Please edit everything from "Image resolution: width=514" down to "point(51,920)" in the records below, replacing "Tap" with "Press" and leaving the rest unchanged. Return only those lines.

▶ Stored rows
------------------------------

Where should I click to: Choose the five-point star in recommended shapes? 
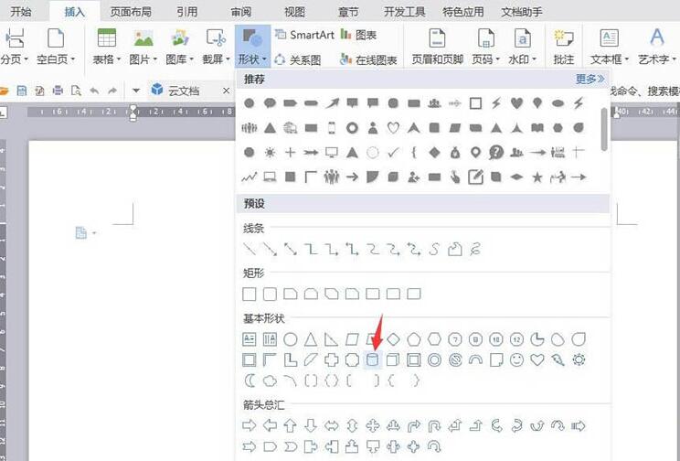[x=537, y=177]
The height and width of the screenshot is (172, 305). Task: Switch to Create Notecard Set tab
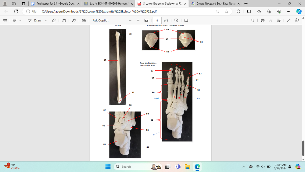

------------------------------

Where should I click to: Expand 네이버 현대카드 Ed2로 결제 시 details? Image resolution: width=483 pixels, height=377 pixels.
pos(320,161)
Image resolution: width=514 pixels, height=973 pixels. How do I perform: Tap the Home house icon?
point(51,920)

------------------------------

▶ Reply
Image resolution: width=514 pixels, height=973 pixels. How do I perform: Press the Home house icon?
point(51,920)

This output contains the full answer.